==== EXTRACT TO READ
The magnitude (S_atom) of SN is proportional to the atomic number density and square of probe power, and inversely proportional to the effective cross-sectional area A, i.e.

(3)$${S_{\textrm{atom}}} \propto \frac{{{P^2}{\rho _0}L}}{A}, $$

the SNR of SNS can be expressed as:

(4)$$SNR = \frac{{{S_{atom}}}}{{{\xi ^2}{{(\Delta {V_{PCS}})}^2}}} \propto \frac{{P{\rho _0}L}}{{{\xi ^2}A}}. $$

It can be seen from Eqs. (3) and (4) that the increase of laser power and atomic number density are beneficial to improve the SNR of the SNS. But they also broaden the FWHM, that is, bring extra power and collision broadening for SNS. Therefore, the trade-off of between these two conditions is particularly important for SNS measurements with high quality, and the introduction of the PSS can solve this issue.

3. Experimental setup

In this experiment, the laser source we used is a continuous-wave narrow-linewidth Ti:sapphire laser (M Squared, Model: Solitis) with a tunable wavelength of 700 -1000 nm and linewidth of 50 kHz, which can satisfy the preparation condition of polarization squeezed light with a high squeezing level at analysis frequency of ∼MHz. The experimental device consists of two parts, as shown in Fig. 3 (a): one part is the preparation of the probe laser, which includes the PCS and the PSS (inside the dashed square); and the other part is the establishment of SNS measurement system (outside the dashed square). The polarization state of light field can be described by Stokes operators on Poincare sphere, see Fig. 3 (b). In our system, the noise power of Stokes operator ${\mathop S\limits^\Lambda} _2$ of the PSS can be measured by the balanced homodyne detector (BHD) system when the angle between the axis of the half-wave plates (HWP) and the polarization direction of the incident light field is 22.5°. At this point, if a quarter-wave plate (QWP) is placed behind the HWP and the angle set at 45°, then the noise of Stoker operator ${\mathop S\limits^\Lambda} _3$ can be measured [23]. The PSS and the PCS should be focused via a lens before entering atomic vapor cell to make inherent spin fluctuations more relevant and easier to measure. The probe laser with detuning frequency goes straight through the atomic vapor cell along the z direction, which can prevent the atoms from being excited and disturbed. In the case of a focused probe beam, the shape of the SNS is independent of the buffer gas pressure [24].
========
==== SUPPLIED DATA
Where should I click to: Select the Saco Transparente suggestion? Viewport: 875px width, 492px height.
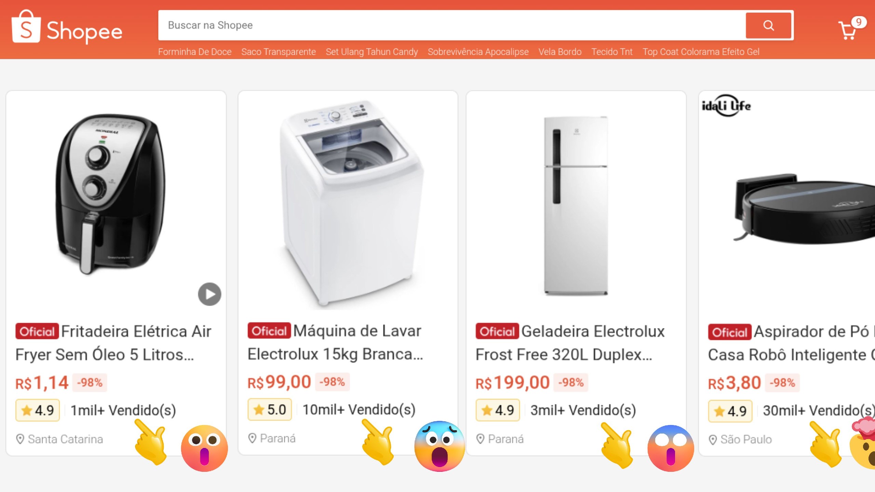click(x=279, y=52)
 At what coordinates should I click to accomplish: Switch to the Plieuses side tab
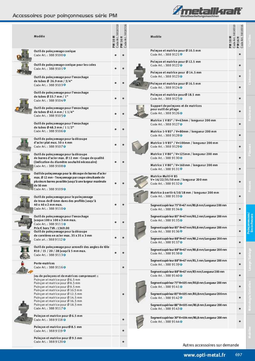(250, 150)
========
## EXERCISE TASKS
1: Based on the spin noise spectroscopy excerpt, do these statements agree with it? For each, answer yes or no and quote the deciding words. (a) The Ti:sapphire laser has a linewidth of 50 kHz. (b) The probe laser passes through the atomic vapor cell along the x direction. (c) With a focused probe beam, the shape of the SNS depends on the buffer gas pressure.
2: Pick up the spin noise spectroscopy excerpt after its final sentence and write its next part.

## ANSWERS TO THE EXERCISES
1:
(a) Yes: "linewidth of 50 kHz"
(b) No: "goes straight through the atomic vapor cell along the z direction"
(c) No: "the shape of the SNS is independent of the buffer gas pressure"

2:
Fig. 3. Experimental setup schematic diagram. The direction of propagation of the probe beam is along z, and the transverse magnetic field is along the direction of x. When the output of OPO is blocked, it means that the probe beam of SNS measurement is the PCS; while the squeezed vacuum (SV) state from OPO is combined with the LO beam, it represents the PSS as the probe light. The inset (b) represents the noise ellipsoid of the PSS of light prepared in our experiment, which represents Stokes operator ${\mathop S\limits^\Lambda} _2$ is squeezed, and Stokes operator ${\mathop S\limits^\Lambda} _3$ is anti-squeezed, and the noise of Stokes operator ${\mathop S\limits^\Lambda} _1$ is at the SNL. The key to figure: BS, beam splitter; SHG, Second harmonic generation; MCC, Mode clean cavity; HR, high-reflectivity mirror; PZT, Piezoelectric transducer; LO, the p-polarized local oscillator beam; SV, the s-polarized squeezed vacuum state; PBS, polarization beam splitter cube; HWP, half-wave plate; RF-SA, the radio-frequency spectrum analyzer; FFT-DSA, the Fast-Fourier-Transformation dynamic signal analyzer; SPDT, single-pole double-throw switch.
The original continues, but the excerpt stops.